### Written problem
Write out the records from the line containing "Given: Select the CONSUMER" through the line containing "point(459,535)", substituting "Hand" for "Zoom" and changing nothing else.

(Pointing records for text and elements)

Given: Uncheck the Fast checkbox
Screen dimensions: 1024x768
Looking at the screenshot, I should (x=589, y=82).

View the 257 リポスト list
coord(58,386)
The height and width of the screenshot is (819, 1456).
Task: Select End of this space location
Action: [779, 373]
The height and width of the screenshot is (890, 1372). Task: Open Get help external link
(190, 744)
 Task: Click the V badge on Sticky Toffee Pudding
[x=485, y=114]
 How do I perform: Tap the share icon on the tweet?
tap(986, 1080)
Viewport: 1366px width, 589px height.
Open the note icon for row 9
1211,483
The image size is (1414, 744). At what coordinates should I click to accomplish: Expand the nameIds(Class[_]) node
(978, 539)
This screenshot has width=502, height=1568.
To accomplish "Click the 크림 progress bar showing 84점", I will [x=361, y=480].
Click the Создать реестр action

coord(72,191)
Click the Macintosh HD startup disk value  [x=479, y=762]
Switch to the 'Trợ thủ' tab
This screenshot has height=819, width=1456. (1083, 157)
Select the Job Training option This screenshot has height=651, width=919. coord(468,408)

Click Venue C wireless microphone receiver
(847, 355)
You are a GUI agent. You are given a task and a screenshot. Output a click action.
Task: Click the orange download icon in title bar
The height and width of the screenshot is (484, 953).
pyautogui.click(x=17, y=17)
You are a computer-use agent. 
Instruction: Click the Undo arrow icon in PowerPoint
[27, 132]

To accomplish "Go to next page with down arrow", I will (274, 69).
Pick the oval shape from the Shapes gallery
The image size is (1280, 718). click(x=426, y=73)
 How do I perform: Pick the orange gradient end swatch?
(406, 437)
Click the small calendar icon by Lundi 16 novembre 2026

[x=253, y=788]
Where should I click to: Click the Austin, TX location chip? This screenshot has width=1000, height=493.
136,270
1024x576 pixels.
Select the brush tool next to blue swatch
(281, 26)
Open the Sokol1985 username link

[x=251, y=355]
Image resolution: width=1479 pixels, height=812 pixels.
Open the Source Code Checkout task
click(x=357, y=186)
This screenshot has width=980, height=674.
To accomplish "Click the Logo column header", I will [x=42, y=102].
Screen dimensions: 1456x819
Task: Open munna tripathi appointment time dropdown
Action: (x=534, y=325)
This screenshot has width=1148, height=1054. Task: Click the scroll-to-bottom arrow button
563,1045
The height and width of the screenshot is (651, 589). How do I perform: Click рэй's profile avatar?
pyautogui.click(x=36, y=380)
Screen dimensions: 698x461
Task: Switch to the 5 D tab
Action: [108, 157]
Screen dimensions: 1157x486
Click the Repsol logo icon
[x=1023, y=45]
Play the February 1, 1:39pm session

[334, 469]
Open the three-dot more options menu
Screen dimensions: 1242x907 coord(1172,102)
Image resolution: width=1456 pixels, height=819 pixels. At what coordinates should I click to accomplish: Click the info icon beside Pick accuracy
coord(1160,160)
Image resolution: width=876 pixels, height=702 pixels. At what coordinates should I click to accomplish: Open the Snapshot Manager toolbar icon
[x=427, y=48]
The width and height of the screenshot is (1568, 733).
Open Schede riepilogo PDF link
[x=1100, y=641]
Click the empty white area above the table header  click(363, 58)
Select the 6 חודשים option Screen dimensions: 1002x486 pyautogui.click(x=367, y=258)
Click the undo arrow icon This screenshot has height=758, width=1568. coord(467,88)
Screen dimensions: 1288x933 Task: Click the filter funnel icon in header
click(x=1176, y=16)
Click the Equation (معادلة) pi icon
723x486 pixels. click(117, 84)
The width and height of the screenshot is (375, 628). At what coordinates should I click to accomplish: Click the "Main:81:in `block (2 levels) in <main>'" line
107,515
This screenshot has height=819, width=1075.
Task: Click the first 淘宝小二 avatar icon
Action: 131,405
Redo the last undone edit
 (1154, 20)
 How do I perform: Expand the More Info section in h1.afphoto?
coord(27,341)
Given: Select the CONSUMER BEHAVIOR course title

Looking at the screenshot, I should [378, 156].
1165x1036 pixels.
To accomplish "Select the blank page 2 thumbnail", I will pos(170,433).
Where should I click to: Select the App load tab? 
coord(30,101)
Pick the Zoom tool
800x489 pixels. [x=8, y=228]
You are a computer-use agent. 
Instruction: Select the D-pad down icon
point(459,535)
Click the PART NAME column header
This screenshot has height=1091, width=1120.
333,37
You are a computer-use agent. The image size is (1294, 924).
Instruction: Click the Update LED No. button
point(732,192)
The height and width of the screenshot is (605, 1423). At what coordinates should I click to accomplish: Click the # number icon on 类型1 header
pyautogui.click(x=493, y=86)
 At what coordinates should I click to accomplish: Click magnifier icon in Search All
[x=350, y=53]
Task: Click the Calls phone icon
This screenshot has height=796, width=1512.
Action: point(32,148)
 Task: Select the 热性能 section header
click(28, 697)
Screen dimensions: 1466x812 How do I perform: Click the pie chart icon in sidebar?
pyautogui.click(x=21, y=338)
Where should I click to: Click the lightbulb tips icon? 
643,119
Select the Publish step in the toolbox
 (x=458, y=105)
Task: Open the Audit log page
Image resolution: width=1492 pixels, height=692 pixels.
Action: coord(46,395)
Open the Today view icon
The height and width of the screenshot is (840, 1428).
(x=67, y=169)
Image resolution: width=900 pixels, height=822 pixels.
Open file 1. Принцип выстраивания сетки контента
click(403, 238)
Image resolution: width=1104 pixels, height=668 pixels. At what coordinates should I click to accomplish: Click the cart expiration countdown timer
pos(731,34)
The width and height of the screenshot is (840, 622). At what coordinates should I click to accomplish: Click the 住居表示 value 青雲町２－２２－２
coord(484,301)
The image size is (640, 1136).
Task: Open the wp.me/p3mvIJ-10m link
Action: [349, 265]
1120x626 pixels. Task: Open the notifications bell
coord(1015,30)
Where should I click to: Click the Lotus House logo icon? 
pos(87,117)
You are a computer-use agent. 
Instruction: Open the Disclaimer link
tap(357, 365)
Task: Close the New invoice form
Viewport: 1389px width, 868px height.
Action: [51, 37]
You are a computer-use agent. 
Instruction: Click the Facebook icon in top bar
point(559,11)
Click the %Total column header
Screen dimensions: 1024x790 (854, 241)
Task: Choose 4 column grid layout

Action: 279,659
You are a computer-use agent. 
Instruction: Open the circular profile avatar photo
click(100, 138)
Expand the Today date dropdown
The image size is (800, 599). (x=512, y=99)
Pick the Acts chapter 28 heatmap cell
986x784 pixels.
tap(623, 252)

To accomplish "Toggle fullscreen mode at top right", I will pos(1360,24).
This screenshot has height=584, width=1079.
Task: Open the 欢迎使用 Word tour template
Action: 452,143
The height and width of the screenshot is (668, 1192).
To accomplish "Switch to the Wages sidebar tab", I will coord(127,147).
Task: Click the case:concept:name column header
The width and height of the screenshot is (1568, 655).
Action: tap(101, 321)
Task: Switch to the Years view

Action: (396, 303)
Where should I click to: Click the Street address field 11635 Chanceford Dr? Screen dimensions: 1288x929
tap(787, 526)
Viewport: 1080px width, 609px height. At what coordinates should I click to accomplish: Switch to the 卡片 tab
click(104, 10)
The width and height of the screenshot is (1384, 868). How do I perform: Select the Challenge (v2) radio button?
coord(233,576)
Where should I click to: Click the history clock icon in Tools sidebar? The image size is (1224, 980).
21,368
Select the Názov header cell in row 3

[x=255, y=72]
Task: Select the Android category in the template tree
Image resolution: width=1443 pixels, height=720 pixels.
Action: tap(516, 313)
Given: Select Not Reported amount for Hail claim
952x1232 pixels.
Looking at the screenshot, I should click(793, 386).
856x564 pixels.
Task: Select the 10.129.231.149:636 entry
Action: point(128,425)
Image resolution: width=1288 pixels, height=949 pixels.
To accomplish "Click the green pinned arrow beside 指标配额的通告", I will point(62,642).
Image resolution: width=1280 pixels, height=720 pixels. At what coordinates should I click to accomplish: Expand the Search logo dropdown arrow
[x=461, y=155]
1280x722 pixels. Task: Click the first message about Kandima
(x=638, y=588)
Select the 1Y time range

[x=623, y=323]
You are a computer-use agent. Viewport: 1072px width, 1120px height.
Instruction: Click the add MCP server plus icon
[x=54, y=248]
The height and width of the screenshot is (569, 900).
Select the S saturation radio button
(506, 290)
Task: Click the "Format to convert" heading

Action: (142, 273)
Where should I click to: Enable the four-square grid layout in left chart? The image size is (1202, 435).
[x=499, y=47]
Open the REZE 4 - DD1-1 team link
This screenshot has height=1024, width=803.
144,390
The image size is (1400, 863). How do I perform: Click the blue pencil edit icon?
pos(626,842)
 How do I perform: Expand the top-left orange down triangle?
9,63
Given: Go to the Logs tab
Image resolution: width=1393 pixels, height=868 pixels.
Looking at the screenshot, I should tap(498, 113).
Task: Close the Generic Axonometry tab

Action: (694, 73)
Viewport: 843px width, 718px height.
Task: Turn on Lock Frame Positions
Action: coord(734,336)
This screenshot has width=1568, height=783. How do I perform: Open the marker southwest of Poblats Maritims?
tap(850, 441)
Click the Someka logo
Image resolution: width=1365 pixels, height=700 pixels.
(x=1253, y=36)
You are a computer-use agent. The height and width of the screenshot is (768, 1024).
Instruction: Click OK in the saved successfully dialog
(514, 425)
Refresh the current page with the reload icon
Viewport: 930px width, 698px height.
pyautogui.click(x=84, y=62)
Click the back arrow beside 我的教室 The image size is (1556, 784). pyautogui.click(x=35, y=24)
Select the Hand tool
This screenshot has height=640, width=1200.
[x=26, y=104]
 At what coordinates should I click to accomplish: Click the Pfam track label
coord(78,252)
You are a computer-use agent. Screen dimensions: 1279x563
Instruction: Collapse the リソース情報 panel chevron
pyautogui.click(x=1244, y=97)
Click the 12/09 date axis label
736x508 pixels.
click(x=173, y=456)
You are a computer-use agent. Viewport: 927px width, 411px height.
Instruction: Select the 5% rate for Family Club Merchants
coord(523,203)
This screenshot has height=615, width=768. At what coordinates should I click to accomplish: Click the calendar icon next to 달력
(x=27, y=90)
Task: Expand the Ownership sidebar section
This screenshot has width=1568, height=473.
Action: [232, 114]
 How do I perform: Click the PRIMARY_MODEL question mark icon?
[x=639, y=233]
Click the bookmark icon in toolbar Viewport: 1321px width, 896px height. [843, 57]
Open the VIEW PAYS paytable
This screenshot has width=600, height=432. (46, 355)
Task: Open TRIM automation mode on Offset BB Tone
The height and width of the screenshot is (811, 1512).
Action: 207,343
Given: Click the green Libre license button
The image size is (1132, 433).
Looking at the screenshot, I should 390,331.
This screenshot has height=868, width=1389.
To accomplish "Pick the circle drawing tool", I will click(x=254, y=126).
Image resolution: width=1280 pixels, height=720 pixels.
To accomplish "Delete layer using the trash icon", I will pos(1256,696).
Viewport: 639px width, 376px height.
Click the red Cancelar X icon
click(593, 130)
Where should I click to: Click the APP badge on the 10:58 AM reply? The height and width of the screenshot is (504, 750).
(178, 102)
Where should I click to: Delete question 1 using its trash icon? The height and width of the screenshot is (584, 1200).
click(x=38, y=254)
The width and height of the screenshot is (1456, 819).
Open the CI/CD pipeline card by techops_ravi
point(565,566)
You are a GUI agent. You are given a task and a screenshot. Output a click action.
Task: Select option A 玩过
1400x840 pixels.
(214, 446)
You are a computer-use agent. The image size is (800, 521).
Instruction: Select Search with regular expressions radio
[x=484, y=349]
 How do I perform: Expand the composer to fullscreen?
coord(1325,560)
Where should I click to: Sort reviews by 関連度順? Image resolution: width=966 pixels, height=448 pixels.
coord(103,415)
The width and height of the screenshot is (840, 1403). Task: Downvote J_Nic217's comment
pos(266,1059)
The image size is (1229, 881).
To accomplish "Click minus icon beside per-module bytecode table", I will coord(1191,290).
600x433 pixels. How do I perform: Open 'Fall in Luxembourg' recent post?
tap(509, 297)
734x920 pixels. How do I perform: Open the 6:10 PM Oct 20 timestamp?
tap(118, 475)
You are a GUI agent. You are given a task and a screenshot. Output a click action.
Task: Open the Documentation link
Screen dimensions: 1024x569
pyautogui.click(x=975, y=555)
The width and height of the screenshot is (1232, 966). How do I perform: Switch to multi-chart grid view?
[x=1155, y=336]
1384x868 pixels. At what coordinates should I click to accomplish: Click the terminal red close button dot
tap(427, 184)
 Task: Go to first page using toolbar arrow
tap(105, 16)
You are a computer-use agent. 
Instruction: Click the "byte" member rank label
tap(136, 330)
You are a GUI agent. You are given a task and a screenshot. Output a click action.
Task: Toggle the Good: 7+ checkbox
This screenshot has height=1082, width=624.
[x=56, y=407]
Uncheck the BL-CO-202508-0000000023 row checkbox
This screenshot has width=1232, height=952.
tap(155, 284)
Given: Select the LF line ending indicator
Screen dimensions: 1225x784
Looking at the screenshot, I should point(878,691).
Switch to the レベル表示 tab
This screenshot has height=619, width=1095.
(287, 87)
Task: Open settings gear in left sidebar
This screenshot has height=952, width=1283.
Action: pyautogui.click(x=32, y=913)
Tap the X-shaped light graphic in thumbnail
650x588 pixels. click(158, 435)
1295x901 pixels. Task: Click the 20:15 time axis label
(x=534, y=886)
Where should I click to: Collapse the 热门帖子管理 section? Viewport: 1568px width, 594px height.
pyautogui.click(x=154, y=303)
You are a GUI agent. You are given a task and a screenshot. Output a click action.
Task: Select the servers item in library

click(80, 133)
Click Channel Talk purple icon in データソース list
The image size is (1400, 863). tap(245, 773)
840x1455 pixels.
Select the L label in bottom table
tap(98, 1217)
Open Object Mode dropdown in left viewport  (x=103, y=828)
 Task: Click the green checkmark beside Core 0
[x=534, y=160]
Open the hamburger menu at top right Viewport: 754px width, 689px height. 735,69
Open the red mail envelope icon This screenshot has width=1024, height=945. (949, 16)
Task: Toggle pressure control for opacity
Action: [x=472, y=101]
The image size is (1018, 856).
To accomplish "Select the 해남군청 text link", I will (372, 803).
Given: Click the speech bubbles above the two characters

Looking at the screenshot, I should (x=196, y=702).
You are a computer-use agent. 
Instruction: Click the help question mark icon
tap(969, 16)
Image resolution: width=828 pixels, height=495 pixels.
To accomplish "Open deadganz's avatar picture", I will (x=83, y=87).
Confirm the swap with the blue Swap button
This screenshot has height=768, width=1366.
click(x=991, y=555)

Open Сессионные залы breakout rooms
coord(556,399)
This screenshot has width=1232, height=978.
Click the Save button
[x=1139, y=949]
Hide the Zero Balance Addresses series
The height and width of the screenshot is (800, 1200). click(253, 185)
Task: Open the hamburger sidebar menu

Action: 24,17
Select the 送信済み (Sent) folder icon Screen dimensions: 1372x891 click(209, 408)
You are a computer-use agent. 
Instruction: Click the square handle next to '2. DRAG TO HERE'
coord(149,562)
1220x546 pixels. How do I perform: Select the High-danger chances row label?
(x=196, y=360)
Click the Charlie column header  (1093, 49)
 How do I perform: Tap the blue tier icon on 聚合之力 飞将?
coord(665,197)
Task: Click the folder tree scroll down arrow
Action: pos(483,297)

### Task solution
Given: Select the CONSUMER BEHAVIOR course title

Looking at the screenshot, I should [378, 156].
1165x1036 pixels.
To accomplish "Select the blank page 2 thumbnail", I will pos(170,433).
Where should I click to: Select the App load tab? 
coord(30,101)
Pick the Hand tool
800x489 pixels. [x=8, y=228]
You are a computer-use agent. 
Instruction: Select the D-pad down icon
point(459,535)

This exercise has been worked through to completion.